[start]

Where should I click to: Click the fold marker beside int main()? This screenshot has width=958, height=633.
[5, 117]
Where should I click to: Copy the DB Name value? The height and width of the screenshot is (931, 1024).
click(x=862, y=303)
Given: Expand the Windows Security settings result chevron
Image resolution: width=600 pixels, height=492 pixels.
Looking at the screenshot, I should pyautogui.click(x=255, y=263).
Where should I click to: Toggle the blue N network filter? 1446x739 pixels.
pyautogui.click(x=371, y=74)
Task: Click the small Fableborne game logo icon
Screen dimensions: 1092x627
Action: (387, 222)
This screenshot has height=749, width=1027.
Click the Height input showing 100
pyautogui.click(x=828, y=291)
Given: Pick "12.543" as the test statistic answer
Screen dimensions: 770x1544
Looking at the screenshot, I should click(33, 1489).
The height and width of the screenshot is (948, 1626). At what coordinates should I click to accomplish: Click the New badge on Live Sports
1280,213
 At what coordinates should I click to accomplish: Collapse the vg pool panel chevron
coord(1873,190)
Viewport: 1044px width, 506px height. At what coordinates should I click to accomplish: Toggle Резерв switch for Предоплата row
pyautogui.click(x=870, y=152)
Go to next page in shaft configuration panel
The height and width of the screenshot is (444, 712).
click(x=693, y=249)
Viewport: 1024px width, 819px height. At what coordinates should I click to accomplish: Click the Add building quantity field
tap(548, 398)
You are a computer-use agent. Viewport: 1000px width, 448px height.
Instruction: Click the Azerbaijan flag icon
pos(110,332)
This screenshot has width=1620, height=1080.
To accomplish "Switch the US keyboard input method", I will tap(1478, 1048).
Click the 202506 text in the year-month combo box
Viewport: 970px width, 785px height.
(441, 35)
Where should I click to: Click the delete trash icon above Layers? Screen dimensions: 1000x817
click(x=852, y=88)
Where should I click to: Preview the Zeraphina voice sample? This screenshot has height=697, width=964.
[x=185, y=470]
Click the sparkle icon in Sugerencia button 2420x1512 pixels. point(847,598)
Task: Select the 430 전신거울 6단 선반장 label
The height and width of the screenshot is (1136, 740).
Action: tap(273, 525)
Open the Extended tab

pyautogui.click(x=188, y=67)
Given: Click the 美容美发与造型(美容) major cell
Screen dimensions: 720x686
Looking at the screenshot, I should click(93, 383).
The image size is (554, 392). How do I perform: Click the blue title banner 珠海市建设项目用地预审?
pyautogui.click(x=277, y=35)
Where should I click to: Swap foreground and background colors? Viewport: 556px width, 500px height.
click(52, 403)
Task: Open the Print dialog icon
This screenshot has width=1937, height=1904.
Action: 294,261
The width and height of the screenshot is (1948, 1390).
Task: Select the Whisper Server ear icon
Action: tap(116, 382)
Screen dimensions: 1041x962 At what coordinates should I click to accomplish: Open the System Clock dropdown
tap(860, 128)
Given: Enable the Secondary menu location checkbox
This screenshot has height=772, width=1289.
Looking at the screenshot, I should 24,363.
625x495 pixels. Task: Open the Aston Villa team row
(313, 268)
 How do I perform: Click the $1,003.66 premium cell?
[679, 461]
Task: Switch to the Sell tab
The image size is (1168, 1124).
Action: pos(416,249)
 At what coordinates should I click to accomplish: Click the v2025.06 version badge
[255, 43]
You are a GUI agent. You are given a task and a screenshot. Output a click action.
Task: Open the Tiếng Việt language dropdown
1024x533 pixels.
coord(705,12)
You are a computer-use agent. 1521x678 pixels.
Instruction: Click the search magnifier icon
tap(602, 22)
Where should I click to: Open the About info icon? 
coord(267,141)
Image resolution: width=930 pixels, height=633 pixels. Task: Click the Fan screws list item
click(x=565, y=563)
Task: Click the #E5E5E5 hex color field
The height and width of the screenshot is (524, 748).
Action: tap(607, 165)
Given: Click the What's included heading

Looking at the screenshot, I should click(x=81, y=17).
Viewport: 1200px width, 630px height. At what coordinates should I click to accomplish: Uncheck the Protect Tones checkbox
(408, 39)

[end]

-- Set task --
Rewrite the items in the stretch from the line containing "The height and width of the screenshot is (948, 1626)." through the line containing "coord(1873,190)", keeping every line and adding 142 to each coordinate in the answers.

-- Task output --
The height and width of the screenshot is (948, 1626). At what coordinates should I click to accomplish: Click the New badge on Live Sports
1422,355
 At what coordinates should I click to accomplish: Collapse the vg pool panel chevron
coord(2015,332)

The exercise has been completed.